[What is expected]: Reproduce the full set of records that follow, exactly as shown.

################

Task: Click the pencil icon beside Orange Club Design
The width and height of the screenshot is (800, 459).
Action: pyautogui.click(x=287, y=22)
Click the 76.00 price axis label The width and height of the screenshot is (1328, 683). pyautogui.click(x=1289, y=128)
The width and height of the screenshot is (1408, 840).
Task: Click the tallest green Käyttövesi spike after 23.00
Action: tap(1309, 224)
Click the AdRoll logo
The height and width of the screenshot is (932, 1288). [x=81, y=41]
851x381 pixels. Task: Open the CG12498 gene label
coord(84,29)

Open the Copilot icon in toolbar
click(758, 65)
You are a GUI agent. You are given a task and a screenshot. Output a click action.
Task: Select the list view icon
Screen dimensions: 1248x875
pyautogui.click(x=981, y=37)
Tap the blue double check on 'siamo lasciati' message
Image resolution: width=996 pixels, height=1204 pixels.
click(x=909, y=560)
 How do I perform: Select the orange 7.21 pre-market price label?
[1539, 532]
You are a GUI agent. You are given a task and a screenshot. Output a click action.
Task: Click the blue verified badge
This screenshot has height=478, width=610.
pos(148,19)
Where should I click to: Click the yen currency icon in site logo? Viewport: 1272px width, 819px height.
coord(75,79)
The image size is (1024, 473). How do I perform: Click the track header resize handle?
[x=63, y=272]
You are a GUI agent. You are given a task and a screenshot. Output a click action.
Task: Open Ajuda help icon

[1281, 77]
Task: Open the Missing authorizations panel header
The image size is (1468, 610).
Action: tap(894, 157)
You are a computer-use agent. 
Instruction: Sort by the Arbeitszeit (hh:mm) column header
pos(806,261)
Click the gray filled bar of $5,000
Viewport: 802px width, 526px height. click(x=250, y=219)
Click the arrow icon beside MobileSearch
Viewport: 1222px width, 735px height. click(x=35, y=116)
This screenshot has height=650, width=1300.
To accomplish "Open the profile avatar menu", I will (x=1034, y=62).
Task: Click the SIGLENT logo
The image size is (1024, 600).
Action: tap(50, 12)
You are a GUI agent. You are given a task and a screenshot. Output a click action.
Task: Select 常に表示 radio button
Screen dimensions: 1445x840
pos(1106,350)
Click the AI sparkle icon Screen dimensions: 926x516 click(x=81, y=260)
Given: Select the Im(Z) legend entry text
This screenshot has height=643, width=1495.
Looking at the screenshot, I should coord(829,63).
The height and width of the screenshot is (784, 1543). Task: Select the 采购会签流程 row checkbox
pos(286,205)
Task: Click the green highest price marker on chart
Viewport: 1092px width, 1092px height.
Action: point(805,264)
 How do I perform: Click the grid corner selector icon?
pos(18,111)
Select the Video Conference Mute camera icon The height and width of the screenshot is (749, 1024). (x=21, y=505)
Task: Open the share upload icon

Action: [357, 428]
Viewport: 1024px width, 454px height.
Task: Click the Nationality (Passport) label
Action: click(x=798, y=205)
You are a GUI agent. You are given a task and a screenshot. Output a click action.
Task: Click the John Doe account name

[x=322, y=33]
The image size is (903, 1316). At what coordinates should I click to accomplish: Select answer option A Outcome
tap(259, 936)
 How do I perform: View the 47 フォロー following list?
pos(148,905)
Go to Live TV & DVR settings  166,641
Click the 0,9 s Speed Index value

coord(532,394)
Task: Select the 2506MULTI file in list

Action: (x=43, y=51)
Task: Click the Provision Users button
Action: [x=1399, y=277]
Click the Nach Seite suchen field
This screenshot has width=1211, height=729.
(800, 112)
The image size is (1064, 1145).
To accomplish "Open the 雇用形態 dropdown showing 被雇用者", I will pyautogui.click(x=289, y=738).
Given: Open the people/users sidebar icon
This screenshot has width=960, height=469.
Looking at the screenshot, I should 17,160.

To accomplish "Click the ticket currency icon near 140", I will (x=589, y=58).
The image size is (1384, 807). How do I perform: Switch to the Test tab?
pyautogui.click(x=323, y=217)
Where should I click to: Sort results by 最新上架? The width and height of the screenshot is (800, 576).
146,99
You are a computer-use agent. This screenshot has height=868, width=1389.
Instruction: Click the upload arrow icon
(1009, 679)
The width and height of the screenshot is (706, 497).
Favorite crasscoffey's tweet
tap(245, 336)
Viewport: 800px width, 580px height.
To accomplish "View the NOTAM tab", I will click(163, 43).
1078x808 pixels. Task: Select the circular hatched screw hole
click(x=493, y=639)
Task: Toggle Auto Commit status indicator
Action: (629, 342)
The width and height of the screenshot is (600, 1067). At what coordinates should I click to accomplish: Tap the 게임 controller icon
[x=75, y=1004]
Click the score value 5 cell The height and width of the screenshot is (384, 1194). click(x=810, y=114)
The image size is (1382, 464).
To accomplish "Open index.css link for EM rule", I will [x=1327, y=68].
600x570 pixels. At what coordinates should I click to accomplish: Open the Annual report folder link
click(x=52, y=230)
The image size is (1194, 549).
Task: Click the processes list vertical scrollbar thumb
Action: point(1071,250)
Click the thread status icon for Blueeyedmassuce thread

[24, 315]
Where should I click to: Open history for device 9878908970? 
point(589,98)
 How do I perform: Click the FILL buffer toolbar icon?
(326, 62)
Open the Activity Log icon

################

[Result below]:
Task: Click the pencil icon beside Orange Club Design
The width and height of the screenshot is (800, 459).
Action: pyautogui.click(x=287, y=22)
Click the 76.00 price axis label The width and height of the screenshot is (1328, 683). pyautogui.click(x=1289, y=128)
The width and height of the screenshot is (1408, 840).
Task: Click the tallest green Käyttövesi spike after 23.00
Action: tap(1309, 224)
Click the AdRoll logo
The height and width of the screenshot is (932, 1288). [x=81, y=41]
851x381 pixels. Task: Open the CG12498 gene label
coord(84,29)

Open the Copilot icon in toolbar
click(758, 65)
You are a GUI agent. You are given a task and a screenshot. Output a click action.
Task: Select the list view icon
Screen dimensions: 1248x875
pyautogui.click(x=981, y=37)
Tap the blue double check on 'siamo lasciati' message
Image resolution: width=996 pixels, height=1204 pixels.
click(x=909, y=560)
 How do I perform: Select the orange 7.21 pre-market price label?
[1539, 532]
You are a GUI agent. You are given a task and a screenshot. Output a click action.
Task: Click the blue verified badge
This screenshot has height=478, width=610.
pos(148,19)
Where should I click to: Click the yen currency icon in site logo? Viewport: 1272px width, 819px height.
coord(75,79)
The image size is (1024, 473). How do I perform: Click the track header resize handle?
[x=63, y=272]
You are a GUI agent. You are given a task and a screenshot. Output a click action.
Task: Open Ajuda help icon

[1281, 77]
Task: Open the Missing authorizations panel header
The image size is (1468, 610).
Action: tap(894, 157)
You are a computer-use agent. 
Instruction: Sort by the Arbeitszeit (hh:mm) column header
pos(806,261)
Click the gray filled bar of $5,000
Viewport: 802px width, 526px height. click(x=250, y=219)
Click the arrow icon beside MobileSearch
Viewport: 1222px width, 735px height. click(x=35, y=116)
This screenshot has height=650, width=1300.
To accomplish "Open the profile avatar menu", I will (x=1034, y=62).
Task: Click the SIGLENT logo
The image size is (1024, 600).
Action: tap(50, 12)
You are a GUI agent. You are given a task and a screenshot. Output a click action.
Task: Select 常に表示 radio button
Screen dimensions: 1445x840
pos(1106,350)
Click the AI sparkle icon Screen dimensions: 926x516 click(x=81, y=260)
Given: Select the Im(Z) legend entry text
This screenshot has height=643, width=1495.
Looking at the screenshot, I should coord(829,63).
The height and width of the screenshot is (784, 1543). Task: Select the 采购会签流程 row checkbox
pos(286,205)
Task: Click the green highest price marker on chart
Viewport: 1092px width, 1092px height.
Action: point(805,264)
 How do I perform: Click the grid corner selector icon?
pos(18,111)
Select the Video Conference Mute camera icon The height and width of the screenshot is (749, 1024). (x=21, y=505)
Task: Open the share upload icon

Action: [357, 428]
Viewport: 1024px width, 454px height.
Task: Click the Nationality (Passport) label
Action: click(x=798, y=205)
You are a GUI agent. You are given a task and a screenshot. Output a click action.
Task: Click the John Doe account name

[x=322, y=33]
The image size is (903, 1316). At what coordinates should I click to accomplish: Select answer option A Outcome
tap(259, 936)
 How do I perform: View the 47 フォロー following list?
pos(148,905)
Go to Live TV & DVR settings  166,641
Click the 0,9 s Speed Index value

coord(532,394)
Task: Select the 2506MULTI file in list

Action: (x=43, y=51)
Task: Click the Provision Users button
Action: [x=1399, y=277]
Click the Nach Seite suchen field
This screenshot has width=1211, height=729.
(800, 112)
The image size is (1064, 1145).
To accomplish "Open the 雇用形態 dropdown showing 被雇用者", I will pyautogui.click(x=289, y=738).
Given: Open the people/users sidebar icon
This screenshot has width=960, height=469.
Looking at the screenshot, I should 17,160.

To accomplish "Click the ticket currency icon near 140", I will (x=589, y=58).
The image size is (1384, 807). How do I perform: Switch to the Test tab?
pyautogui.click(x=323, y=217)
Where should I click to: Sort results by 最新上架? The width and height of the screenshot is (800, 576).
146,99
You are a computer-use agent. This screenshot has height=868, width=1389.
Instruction: Click the upload arrow icon
(1009, 679)
The width and height of the screenshot is (706, 497).
Favorite crasscoffey's tweet
tap(245, 336)
Viewport: 800px width, 580px height.
To accomplish "View the NOTAM tab", I will click(163, 43).
1078x808 pixels. Task: Select the circular hatched screw hole
click(x=493, y=639)
Task: Toggle Auto Commit status indicator
Action: (629, 342)
The width and height of the screenshot is (600, 1067). At what coordinates should I click to accomplish: Tap the 게임 controller icon
[x=75, y=1004]
Click the score value 5 cell The height and width of the screenshot is (384, 1194). click(x=810, y=114)
The image size is (1382, 464).
To accomplish "Open index.css link for EM rule", I will [x=1327, y=68].
600x570 pixels. At what coordinates should I click to accomplish: Open the Annual report folder link
click(x=52, y=230)
The image size is (1194, 549).
Task: Click the processes list vertical scrollbar thumb
Action: point(1071,250)
Click the thread status icon for Blueeyedmassuce thread

[24, 315]
Where should I click to: Open history for device 9878908970? 
point(589,98)
 How do I perform: Click the FILL buffer toolbar icon?
(326, 62)
Open the Activity Log icon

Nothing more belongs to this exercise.